I thought this would be a great little book on how to make items look realistic but the book was very basic in giving any details. (Continue rant on exactly how much of the book to give to what materials to use.) The end results were a little cartoonish and basic but I really enjoyed the little projects sprinkled throughout; they gave good inspiration for things to draw.
The drawings reminded me a little of Kath Kidston or maybe even basic children’s books style illustrations. I think this would be a fun book if you wanted to head into that area but not if you wanted your drawings to look life-like or realistic.
Title: The Vlogger’s Handbook
Author: Shane Birley
Publisher: White Lion Publishing
Publication Date: 7th September 2019
This fun, comprehensive guide to vlogging delivers the skills and tips you need to get started, produce a professional look, develop your skill level, and cultivate your creativity.
With a fresh, stylish design and bite-sized text and project prompts, this is a no-nonsense approach to learning about vlogging. Includes sections on Setting up and uploading a vlog, Inspiration, How to storyboard a vlog, Lighting and props, Advanced video skills, Editing your vlog, Adding sounds and effects, Building an audience and making your vlog pay.
At first, I thought this was going to be very childish and not really relevant to me (Yes I am thinking of vlogging) but the chapter about safety really changed my mind.
It goes into real detail about how to avoid being doxxed and defrauded and has some great advice. Despite the childish drawings and set-type, it was really very informative without being too patronising and I am thinking about buying a copy for myself.
I think you should buy it for this paragraph alone.
Title: The Little Book of Drawing Dragons and Fantasy Characters
Author: Michael Dobrycki, Bob Berry, Cynthia Knox Meredith Dillman
Publisher: Walter Foster Publishing
Publication Date: September 3rd 2019
Featuring drawing lessons, step-by-step projects, and open practice pages, The Little Book of Drawing Dragons & Fantasy Characters teaches beginning artists how to draw dragons, fairies, mythological beasts, and more.
I love drawing mythological beasts and figured this would be a great start. There were fantastic drawings to copy and I loved the linework. However, and this is a problem I find with many of these books, they give you steps 1-5 of how to draw the basic creature and then their next drawing is fully coloured in with shading and scales and your drawing looks nothing like the finished product.

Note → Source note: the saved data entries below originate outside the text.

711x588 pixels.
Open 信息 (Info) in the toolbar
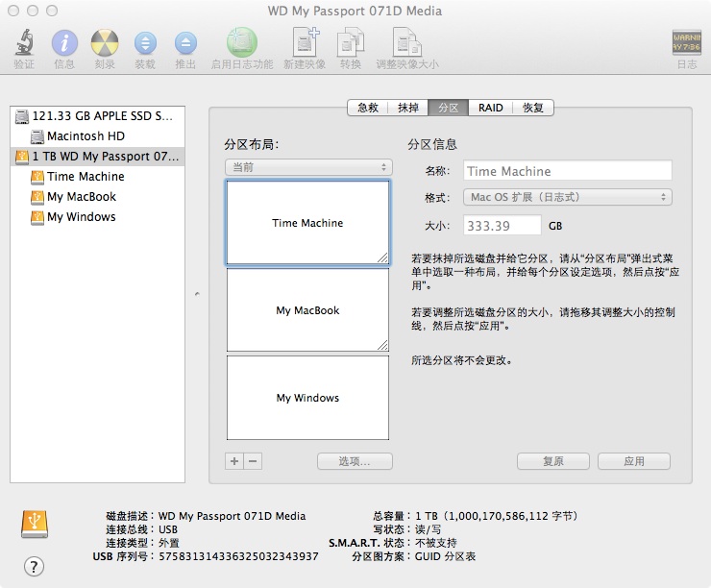(x=64, y=43)
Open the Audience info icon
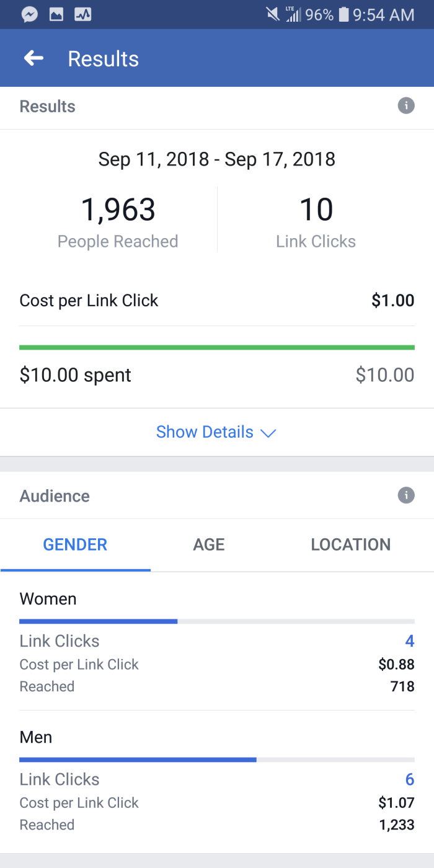The width and height of the screenshot is (434, 868). point(405,495)
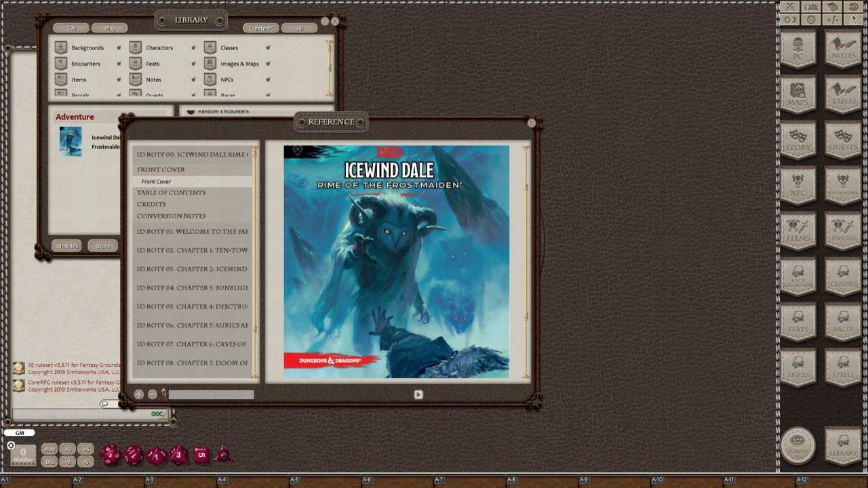Open the Story panel from the sidebar
Viewport: 868px width, 488px height.
[798, 141]

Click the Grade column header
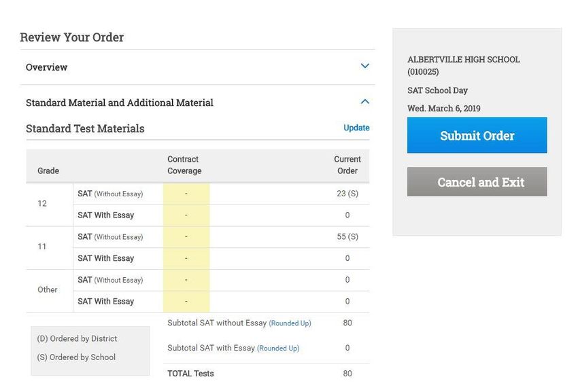click(x=48, y=171)
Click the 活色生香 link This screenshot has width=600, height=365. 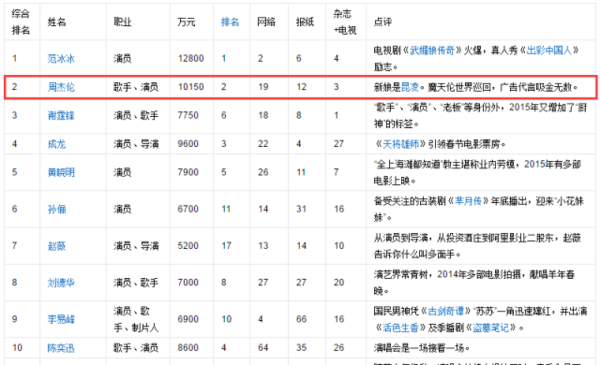coord(401,328)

I would love to have a step by step on shading and making your drawing look realistic.
Also included is a VERY LARGE section on materials but I think I’ve given my opinion on that. There was a large variety of different types of dragon and other mythological creatures so I was happy with the choice.
I’d really like a more in-depth look at rendering scales, fur and other aspects to make it look more realistic but this was a very good beginners tool for drawing these creatures.

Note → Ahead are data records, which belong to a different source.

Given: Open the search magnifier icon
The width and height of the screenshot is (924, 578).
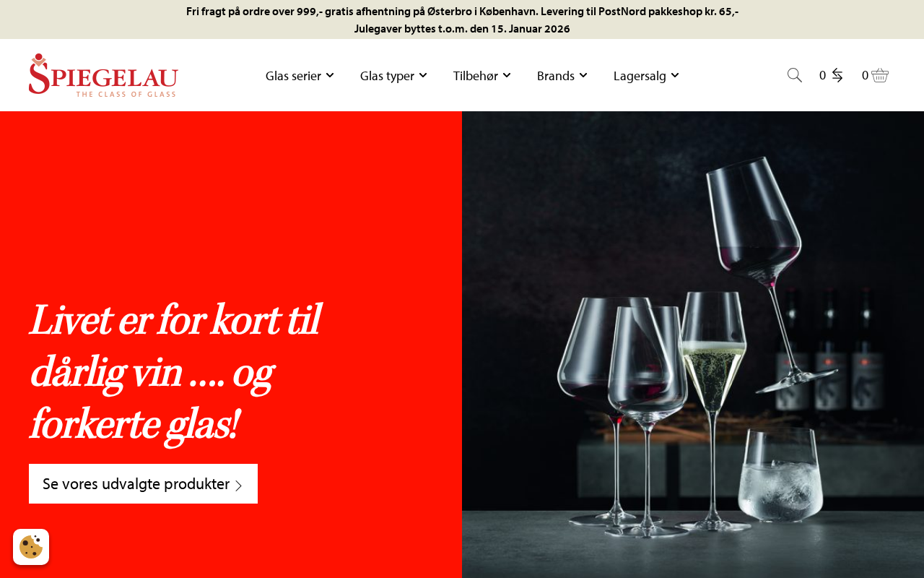Looking at the screenshot, I should tap(795, 75).
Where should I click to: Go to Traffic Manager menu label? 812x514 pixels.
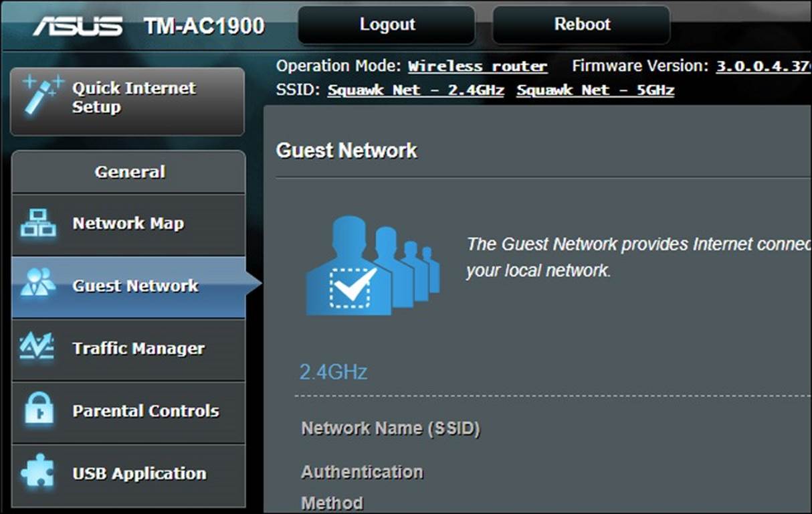point(138,348)
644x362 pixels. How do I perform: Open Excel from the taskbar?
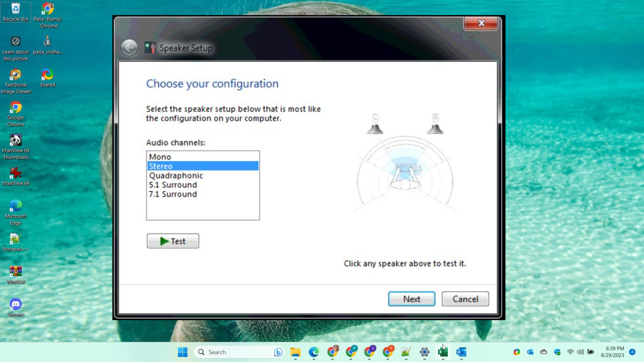(x=443, y=352)
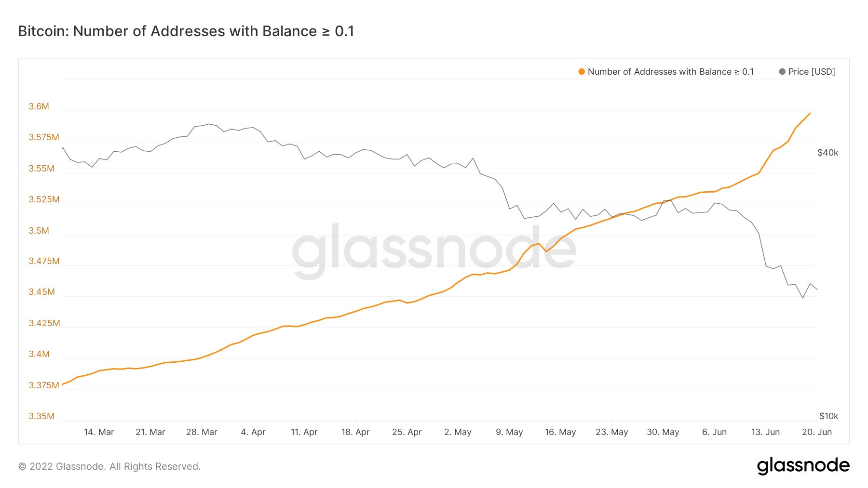Select the 9. May date axis label

pos(509,432)
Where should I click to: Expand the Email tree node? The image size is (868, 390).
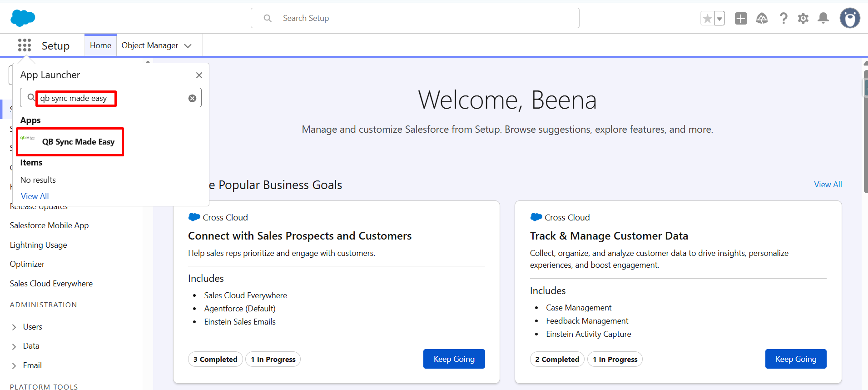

Title: How to embroider almost everything
Author: Wendi Grayz
Publisher: Quarry Books
Publication date: 22 October 2019
How to Embroider Almost Everything is an inspiring, fun, and sophisticated collection of 500+ stitch motifs from embroidery designer Wendi Gratz that offers a fresh new take on embroidery.

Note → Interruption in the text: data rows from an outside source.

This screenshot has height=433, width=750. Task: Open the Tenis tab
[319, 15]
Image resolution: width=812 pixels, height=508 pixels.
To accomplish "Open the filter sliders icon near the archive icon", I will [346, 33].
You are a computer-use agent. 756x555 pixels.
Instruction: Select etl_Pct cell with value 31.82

- Get a detailed checklist of everything you’ll need to embark on your stitch journey: threads, needles, fabric, and more.
- Find step-by-step tutorials for essential stitches and other techniques for creating the motifs, plus answers to common questions and invaluable tips and tricks.
- Explore an amazing 500+ modern motifs for almost everything, including people and pets, trees and flowers, everyday objects, food, home, and more. Either re-create the motifs exactly as shown using the accompanying templates and stitch guides, or give them your own creative spin by changing details and colours to suit your own style.
There are 126 pages in this book, minus the credits and ISBN stuff. 25 of them are about materials and how to sew.
Thankfully the rest of the book is very cute and informative, there are some lovely things to embroider especially the space creatures and the dinosaurs. They do all use one kind of thread which the author tells us is DMC6 strand but I suppose you could use a different type if you didn’t have access to that.
Cute and fun, I think the designs look easy as well as would work for beginners as well as the more advanced and, despite my annoyance at the Materials section it did give some handy hints on transferring your designs.
So there you have it. I hope you enjoyed this little foray into my Netgalley choices. Please feel free to comment on what you think of the INSANE amount of ‘what materials to use’ sections. Or tell me it’s all in my head.